In the entries that follow, the line with "The height and width of the screenshot is (597, 896)." opens the range and the line with "Given: Click For Verification badge in row 4" closes it; repeat that range exactly, both lines included.

(Dataset entries)
☆ ☆ ☆ ☆

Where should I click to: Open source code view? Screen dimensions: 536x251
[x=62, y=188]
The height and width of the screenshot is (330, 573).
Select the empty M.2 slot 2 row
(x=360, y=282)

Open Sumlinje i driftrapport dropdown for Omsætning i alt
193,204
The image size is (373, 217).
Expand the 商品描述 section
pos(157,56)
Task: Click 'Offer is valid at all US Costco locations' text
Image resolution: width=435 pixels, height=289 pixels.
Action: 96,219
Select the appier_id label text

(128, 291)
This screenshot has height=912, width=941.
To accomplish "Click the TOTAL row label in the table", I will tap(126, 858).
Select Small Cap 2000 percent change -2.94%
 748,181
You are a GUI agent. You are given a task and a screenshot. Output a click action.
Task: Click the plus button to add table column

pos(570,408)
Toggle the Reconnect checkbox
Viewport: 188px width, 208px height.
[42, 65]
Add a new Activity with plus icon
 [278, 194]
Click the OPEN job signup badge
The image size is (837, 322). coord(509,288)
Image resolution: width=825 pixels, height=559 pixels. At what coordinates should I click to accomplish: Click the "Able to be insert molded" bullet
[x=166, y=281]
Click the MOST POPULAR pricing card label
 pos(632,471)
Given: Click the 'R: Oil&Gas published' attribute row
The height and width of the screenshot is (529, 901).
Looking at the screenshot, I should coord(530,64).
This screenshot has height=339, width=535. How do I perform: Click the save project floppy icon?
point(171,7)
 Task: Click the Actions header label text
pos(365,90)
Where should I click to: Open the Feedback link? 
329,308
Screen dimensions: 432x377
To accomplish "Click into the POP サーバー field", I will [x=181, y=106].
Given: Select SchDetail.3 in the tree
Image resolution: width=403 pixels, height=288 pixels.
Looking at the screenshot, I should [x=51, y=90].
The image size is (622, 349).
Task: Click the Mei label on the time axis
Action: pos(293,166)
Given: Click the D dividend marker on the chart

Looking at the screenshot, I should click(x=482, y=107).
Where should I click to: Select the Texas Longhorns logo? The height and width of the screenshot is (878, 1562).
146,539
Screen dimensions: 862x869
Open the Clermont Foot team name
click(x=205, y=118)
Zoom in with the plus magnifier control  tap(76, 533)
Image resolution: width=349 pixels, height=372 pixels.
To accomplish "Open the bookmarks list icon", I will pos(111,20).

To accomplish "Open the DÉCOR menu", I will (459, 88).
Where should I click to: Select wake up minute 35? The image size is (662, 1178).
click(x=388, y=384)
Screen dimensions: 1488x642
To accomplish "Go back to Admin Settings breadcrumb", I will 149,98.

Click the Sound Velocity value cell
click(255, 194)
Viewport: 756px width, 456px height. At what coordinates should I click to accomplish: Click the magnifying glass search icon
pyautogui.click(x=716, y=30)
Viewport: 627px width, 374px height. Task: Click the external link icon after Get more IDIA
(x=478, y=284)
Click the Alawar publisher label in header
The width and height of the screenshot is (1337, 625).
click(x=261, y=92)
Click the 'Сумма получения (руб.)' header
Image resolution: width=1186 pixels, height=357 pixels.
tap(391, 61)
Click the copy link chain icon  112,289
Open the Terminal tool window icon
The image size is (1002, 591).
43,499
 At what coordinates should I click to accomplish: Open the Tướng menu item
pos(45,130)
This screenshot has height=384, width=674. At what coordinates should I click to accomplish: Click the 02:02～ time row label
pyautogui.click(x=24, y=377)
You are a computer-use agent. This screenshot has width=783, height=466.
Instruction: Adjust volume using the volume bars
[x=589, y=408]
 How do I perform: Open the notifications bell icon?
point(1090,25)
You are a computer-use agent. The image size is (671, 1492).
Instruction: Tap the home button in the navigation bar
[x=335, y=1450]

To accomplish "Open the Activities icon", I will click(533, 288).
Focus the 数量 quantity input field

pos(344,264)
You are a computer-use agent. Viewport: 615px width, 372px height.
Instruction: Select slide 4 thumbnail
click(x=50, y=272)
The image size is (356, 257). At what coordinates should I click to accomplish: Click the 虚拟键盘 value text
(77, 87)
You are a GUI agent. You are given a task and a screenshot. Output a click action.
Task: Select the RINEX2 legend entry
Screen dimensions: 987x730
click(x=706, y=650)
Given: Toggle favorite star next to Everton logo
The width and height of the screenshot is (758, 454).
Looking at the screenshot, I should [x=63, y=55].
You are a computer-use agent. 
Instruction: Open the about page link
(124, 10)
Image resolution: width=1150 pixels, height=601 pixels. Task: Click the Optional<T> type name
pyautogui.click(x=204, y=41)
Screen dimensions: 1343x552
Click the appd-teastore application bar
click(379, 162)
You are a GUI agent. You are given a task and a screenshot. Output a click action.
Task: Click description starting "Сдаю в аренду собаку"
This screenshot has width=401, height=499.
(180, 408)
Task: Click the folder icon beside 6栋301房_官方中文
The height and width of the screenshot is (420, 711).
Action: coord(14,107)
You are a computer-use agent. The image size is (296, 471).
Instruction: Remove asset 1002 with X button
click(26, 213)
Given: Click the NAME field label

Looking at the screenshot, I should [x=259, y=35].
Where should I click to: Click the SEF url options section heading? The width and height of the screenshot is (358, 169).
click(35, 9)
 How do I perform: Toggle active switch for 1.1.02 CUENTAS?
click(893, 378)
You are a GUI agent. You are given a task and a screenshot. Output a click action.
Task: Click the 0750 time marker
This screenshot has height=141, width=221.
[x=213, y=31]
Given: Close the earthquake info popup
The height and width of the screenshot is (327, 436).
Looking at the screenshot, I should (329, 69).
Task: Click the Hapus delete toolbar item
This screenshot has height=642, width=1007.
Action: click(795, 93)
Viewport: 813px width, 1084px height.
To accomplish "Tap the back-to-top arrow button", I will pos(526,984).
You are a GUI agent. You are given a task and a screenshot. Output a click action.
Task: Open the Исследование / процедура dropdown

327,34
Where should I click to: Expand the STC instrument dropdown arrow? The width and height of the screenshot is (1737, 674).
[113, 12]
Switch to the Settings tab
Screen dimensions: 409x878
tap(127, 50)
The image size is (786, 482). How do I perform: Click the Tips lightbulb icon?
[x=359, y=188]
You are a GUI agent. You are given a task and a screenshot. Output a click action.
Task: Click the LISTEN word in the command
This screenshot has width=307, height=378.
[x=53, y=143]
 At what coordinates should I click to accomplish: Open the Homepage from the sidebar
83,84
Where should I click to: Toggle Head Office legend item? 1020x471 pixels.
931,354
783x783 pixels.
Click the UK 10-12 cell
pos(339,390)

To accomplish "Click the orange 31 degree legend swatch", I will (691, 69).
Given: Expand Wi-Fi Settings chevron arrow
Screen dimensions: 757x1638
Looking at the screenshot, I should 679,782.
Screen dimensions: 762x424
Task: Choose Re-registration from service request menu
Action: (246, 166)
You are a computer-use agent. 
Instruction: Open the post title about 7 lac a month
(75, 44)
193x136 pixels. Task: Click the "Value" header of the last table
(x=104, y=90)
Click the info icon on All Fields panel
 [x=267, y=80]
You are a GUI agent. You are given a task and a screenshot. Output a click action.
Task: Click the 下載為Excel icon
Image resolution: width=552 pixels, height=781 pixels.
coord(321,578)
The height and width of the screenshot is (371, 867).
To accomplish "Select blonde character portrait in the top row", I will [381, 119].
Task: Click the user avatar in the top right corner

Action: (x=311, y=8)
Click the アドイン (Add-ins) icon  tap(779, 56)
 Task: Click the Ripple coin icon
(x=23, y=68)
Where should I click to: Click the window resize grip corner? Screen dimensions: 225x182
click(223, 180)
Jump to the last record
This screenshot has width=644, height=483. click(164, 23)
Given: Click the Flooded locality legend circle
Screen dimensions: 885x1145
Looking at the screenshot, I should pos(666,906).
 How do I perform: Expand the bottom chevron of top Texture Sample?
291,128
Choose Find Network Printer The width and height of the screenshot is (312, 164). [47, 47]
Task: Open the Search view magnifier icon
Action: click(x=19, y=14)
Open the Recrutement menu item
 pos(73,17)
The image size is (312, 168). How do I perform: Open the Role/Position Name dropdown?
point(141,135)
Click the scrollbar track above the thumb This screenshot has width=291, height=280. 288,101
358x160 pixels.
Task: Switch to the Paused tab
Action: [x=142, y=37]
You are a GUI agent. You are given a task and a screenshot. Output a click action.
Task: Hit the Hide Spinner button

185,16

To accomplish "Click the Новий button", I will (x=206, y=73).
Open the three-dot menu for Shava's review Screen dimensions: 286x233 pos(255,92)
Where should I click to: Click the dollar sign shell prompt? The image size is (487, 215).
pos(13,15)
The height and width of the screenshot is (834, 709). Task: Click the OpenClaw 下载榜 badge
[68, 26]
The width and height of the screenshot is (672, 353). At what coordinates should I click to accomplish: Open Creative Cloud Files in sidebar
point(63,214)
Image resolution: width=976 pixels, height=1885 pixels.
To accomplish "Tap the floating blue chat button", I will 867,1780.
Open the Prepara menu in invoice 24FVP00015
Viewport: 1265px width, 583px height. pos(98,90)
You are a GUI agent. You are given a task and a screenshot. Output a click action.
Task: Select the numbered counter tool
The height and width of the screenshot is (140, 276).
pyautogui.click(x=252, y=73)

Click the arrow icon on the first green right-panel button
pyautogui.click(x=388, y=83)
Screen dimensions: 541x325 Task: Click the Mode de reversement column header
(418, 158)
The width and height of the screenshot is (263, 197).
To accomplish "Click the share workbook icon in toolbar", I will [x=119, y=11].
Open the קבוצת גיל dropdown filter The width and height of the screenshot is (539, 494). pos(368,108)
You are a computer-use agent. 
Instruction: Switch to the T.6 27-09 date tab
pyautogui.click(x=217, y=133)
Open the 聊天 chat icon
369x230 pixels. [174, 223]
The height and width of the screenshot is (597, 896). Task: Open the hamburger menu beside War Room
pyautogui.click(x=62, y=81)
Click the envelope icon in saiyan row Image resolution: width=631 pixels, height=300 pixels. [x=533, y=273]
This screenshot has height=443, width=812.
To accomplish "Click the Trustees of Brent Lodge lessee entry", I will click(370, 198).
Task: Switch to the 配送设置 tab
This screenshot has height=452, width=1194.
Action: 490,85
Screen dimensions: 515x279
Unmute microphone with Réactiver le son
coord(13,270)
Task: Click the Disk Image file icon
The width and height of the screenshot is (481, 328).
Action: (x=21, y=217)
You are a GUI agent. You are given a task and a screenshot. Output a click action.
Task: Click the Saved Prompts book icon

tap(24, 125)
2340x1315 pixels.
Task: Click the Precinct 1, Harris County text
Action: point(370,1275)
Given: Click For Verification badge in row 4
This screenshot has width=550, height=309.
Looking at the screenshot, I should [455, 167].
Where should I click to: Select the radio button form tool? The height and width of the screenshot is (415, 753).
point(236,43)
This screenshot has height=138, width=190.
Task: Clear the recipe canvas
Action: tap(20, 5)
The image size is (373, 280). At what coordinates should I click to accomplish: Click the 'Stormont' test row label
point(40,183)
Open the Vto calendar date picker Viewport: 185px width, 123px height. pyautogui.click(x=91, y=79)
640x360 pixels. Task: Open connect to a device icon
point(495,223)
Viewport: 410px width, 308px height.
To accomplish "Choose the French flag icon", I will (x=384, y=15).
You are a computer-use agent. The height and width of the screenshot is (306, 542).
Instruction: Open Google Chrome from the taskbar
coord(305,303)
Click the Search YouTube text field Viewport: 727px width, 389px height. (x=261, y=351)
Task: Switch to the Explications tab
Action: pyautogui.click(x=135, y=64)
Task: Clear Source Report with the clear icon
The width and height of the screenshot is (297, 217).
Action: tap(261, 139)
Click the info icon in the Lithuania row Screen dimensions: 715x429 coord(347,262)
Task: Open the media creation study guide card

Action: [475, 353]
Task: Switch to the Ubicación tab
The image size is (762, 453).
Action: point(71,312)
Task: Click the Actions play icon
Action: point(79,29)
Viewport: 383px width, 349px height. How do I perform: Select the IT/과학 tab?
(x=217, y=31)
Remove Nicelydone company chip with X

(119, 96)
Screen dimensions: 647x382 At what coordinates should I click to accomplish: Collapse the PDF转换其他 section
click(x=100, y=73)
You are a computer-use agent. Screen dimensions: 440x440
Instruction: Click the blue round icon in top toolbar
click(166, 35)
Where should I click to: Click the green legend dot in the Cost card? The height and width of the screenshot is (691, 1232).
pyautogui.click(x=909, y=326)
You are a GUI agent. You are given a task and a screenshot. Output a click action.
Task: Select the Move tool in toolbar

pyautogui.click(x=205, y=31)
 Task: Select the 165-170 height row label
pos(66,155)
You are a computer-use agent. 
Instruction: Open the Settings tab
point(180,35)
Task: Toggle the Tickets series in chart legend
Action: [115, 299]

☆ ☆ ☆ ☆

## Task output
The height and width of the screenshot is (597, 896). Task: Open the hamburger menu beside War Room
pyautogui.click(x=62, y=81)
Click the envelope icon in saiyan row Image resolution: width=631 pixels, height=300 pixels. [x=533, y=273]
This screenshot has height=443, width=812.
To accomplish "Click the Trustees of Brent Lodge lessee entry", I will click(370, 198).
Task: Switch to the 配送设置 tab
This screenshot has height=452, width=1194.
Action: 490,85
Screen dimensions: 515x279
Unmute microphone with Réactiver le son
coord(13,270)
Task: Click the Disk Image file icon
The width and height of the screenshot is (481, 328).
Action: (x=21, y=217)
You are a GUI agent. You are given a task and a screenshot. Output a click action.
Task: Click the Saved Prompts book icon

tap(24, 125)
2340x1315 pixels.
Task: Click the Precinct 1, Harris County text
Action: point(370,1275)
Given: Click For Verification badge in row 4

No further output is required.